Luke banishes Daniel into a big Victorian dollhouse (dollhouses seem to be having a horror moment right now) where he would remain until Luke got much older. In the ensuing years, Luke’s mom starts to display serious signs of schizophrenia, making life a bit of a strain for both of them. After counseling encourages Luke to become more engaging and more creative, he decides to release the best friend he ever had from the purgatory of the dollhouse, and Daniel re-enters his life.
Daniel (Patrick Schwarzenegger… yes of that lineage) is a dashing force of nature. He is very much the angel and the devil on Luke’s weak shoulders, a grinning imp of a presence, visible only to Luke. With Daniel’s guidance, Luke finds his artistic side again, and the confidence to socialize, and importantly meet girls at his school, and his world opens up. Daniel is also a fountain of profound knowledge and, like a mischievous Cyrano DeBergerac, feeds Luke knowledge to help his score well in class, and with the ladies. Things seem to be falling in to place when Luke impresses the free-spirited artist Cassie (Sasha Lane), who falls for his quirks and even senses the presence of Daniel as some sort of a shadow.
But Daniel. if you recall, is a malevolent being. His suggestions become less playful and more malign. Luke at first, tries to carve his own path, but Daniel won’t let him. The genie is fully out of the bottle, and the battle of wills is on. Daniel has the ability to take over Luke’s body and make him do unspeakable acts of cruelty, and it becomes a struggle over body, mind, and soul.
This is Adam Egypt Mortimer’s second feature film, and this film establishes him as a young director of much promise. His first film, Some Kind of Hate largely passed without notice or acclaim, so this comes as a bit of a bolt out of the blue. The escalation of events that coincides with the dissolution of Luke’s psyche all the way down to the gonzo and hellishly surreal ending were very well handled. Mortimer is part of the new wave of directors who have embraced the full spectrum of the rainbow for the lighting, giving an other-worldly sheen to the product.

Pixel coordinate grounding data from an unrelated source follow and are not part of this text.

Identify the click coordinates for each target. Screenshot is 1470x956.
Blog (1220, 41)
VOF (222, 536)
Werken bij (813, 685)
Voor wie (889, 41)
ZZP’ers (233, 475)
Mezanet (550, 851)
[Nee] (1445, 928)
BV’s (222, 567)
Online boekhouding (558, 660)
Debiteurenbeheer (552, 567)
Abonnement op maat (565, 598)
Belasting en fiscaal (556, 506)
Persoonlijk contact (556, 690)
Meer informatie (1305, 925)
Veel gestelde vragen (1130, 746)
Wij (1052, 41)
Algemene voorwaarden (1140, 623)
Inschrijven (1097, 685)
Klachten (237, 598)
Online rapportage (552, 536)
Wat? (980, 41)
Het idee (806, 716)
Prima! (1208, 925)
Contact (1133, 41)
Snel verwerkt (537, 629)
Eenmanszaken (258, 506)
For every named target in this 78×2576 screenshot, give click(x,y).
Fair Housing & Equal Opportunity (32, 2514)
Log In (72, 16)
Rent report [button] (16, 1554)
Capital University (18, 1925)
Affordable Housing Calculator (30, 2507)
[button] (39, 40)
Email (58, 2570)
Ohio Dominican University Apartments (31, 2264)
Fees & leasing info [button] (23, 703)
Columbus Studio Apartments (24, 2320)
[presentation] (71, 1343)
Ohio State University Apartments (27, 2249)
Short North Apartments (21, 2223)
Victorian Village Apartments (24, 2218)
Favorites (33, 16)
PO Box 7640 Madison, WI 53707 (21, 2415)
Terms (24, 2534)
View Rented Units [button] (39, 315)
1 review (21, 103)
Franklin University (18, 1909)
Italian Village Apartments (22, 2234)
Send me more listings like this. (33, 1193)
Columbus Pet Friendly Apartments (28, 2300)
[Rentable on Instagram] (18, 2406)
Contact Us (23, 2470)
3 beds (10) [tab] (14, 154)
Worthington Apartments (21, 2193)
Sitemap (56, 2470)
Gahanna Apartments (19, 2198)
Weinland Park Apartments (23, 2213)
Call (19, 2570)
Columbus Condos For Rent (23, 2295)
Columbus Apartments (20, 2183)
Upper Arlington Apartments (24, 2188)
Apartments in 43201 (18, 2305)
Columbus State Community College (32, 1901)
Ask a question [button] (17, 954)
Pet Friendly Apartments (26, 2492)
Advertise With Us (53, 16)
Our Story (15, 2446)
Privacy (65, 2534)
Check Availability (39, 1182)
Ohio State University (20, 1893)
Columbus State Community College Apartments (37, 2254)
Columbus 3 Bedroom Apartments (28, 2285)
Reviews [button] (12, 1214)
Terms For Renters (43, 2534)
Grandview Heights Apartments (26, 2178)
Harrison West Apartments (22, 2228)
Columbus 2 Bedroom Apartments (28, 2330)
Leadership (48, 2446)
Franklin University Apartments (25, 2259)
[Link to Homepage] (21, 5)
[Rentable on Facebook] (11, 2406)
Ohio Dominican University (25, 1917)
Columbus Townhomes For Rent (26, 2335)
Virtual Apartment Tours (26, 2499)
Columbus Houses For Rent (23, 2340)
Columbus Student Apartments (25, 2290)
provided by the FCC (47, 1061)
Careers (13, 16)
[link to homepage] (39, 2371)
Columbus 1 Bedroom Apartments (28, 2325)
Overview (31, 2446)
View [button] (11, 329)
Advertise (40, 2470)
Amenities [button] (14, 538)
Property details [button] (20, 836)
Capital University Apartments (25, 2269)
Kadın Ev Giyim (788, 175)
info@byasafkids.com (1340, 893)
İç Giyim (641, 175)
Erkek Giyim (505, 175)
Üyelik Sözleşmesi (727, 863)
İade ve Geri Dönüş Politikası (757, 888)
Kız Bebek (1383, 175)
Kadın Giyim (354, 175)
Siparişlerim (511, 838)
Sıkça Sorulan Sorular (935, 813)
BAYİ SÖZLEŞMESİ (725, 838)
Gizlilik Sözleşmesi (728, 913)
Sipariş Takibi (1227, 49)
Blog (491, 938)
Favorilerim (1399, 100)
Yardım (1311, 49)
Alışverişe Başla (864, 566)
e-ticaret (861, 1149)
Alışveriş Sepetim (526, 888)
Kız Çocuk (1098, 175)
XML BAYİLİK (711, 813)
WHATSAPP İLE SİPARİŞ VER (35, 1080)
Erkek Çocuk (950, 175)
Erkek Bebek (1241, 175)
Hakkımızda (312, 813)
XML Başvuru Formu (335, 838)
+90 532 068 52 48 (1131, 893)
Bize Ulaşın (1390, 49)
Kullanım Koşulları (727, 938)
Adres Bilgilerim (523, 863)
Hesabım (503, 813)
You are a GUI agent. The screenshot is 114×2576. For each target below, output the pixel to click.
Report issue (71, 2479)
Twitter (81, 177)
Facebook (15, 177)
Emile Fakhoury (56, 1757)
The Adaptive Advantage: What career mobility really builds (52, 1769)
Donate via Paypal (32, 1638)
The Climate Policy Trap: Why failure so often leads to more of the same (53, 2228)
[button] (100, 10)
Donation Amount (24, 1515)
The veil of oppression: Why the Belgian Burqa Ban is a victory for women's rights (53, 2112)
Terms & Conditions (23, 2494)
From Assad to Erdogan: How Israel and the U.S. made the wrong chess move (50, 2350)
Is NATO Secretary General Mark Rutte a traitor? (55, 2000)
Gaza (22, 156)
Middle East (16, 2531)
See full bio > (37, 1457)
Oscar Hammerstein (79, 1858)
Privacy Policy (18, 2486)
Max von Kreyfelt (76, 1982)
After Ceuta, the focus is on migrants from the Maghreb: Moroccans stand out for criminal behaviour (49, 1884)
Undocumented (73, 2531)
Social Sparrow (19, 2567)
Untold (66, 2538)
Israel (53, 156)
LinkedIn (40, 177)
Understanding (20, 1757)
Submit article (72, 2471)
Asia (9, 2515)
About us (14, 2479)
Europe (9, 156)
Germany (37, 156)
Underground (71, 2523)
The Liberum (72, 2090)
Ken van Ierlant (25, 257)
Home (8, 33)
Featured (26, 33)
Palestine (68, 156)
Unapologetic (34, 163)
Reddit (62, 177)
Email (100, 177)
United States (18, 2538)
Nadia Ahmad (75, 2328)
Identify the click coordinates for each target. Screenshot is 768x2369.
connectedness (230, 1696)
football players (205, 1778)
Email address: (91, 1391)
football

Robbins and Schwarzenegger are destined for big Hollywood careers, and this was a fantastic proving ground for them. You got to see each of them stretch their emotional range. Robbins was the embodiment of a curled up and troubled recluse who comes out of his chrysalis only to find that his dreams were set up by a demon. Schwarzenegger, though not as massive as his father, has both his dad’s charm and his menace, and I would suggest is a much better actor that pops. His sly charm is effortless but he can change that to a glowering menace with just a cold stare. Very effective for both of them. If anything they might have been able to pull back a little bit, but because they committed so fully, their performances were really engaging.
Spectrevision, the Elijah Wood and Daniel Noah production company has been acquiring thoughtful and entertaining properties like A Girl Walks Home Alone at Night, Cooties, Mandy, and the upcoming Color out of Space and Daniel Isn’t Real is a testament to their position as an A24-like high concept horror house. It’s fascinating seeing the still youthful Wood helping shape the horror landscape in such a meaningful way, and I hope that Spectrevision is able to find more talent like Mortimer to help propel the indie horror scene forward.
Daniel Isn’t Real was one of the buzziest films at the Overlook Film Festival, and it also showed to great reviews at the Fantasia and Popcorn Frights Film Festivals. There’s still time to check it out in the theaters! It’s going to be at FilmQuest in Provo on Saturday, September 14, along with many other great horror films. If you miss it there, you’ll probably have to wait until December 6, when the movie goes into limited/streaming release.
Daniel Isn’t Real is not have an MPAA rating yet, but I would suspect it to be rated R for language, graphic violence, sexual content, and raw intensity.